Encoding and decoding polymorphic objects in Swift

29 May 2018

Having produced large bits of complicated software, I’m a fan of the strictness that languages like Swift and Go enforce on you, but at the same time I do enjoy using the dynamic features of programming languages to let me write less code, and at times these two ideals rub up against each other. This post is mostly a way for me to brain dump some of the bits of code I’ve had to reason about recently as I rationalise these two conflicting ideals: hopefully this will save someone else some effort if they’re trying to do similar things, or people can perhaps point out alternative easier ways. A large part of this was inspired by this stackoverflow answer by Hamish Knight.

Prologue: Starting simple by dealing with variable decoding in Swift.

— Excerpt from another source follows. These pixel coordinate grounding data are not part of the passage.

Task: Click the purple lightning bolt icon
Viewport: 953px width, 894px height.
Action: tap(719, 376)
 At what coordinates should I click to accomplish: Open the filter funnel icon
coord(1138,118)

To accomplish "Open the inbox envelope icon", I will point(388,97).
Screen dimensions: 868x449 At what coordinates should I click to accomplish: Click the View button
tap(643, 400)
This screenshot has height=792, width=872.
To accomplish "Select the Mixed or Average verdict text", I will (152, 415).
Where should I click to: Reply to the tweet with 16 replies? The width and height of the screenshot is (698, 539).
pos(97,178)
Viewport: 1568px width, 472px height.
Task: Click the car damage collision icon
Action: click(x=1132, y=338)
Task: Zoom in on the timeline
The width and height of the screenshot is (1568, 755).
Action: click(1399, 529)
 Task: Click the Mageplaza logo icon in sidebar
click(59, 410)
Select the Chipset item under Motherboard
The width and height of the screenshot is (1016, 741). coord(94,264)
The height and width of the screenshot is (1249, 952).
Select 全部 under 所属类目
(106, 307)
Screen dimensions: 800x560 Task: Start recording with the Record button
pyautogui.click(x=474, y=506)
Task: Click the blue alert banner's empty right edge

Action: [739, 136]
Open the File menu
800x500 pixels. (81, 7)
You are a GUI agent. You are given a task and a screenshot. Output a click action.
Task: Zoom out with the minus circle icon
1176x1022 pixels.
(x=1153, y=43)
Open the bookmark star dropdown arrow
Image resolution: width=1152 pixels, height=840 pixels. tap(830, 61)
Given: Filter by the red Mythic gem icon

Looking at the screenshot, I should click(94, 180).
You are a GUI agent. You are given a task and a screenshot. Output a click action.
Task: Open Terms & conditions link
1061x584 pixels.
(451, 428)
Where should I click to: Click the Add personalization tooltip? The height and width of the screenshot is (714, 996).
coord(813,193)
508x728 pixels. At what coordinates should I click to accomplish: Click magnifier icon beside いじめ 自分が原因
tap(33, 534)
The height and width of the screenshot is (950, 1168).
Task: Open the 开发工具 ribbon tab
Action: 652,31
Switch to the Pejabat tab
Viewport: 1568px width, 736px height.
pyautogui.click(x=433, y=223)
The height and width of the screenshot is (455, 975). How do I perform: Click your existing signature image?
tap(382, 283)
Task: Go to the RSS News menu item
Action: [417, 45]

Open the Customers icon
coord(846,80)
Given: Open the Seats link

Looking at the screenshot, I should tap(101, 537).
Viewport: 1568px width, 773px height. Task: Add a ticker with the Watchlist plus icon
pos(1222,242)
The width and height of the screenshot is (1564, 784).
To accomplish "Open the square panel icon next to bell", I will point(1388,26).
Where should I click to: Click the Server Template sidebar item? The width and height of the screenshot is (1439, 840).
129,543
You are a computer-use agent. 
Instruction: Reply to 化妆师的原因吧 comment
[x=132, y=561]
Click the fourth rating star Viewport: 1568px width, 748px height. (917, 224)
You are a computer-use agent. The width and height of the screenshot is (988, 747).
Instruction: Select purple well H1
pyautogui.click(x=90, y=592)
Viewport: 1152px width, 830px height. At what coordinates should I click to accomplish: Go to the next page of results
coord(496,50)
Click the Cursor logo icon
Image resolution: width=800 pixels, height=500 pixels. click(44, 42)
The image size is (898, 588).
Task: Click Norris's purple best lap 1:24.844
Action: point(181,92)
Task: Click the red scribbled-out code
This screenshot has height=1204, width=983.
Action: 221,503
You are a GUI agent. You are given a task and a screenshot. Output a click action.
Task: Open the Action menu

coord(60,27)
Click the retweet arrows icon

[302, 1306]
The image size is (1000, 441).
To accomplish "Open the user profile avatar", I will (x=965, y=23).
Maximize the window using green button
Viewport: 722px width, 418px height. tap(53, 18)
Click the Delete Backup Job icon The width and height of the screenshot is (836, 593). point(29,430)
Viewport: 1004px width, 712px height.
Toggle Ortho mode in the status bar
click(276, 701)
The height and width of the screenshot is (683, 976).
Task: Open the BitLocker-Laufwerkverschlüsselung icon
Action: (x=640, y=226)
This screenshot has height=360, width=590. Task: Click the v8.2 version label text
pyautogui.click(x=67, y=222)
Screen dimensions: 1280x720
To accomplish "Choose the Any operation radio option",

As a warm up to the main topic, let’s look at a simpler problem in the same domain: decoding API responses from a service where the JSON structure may change depending on what you asked and whether you get an error back etc. In a dynamic language like Objective-C or Python this relatively easy, as you’ll decode the input to an array/dictionary of elemental types before then examining that value to work out what it conforms to. But in Swift and Go this approach won’t work, as both want to decode JSON to a specific type of structure (a struct in Go, a struct/class/enum in Swift) with specific properties known ahead of time. This is all good if your API only ever returns a single form of JSON, but I’ve yet to see an API what doesn’t somewhere have quite different structures of JSON at some point (usually the different between a successful and an unsuccessful result).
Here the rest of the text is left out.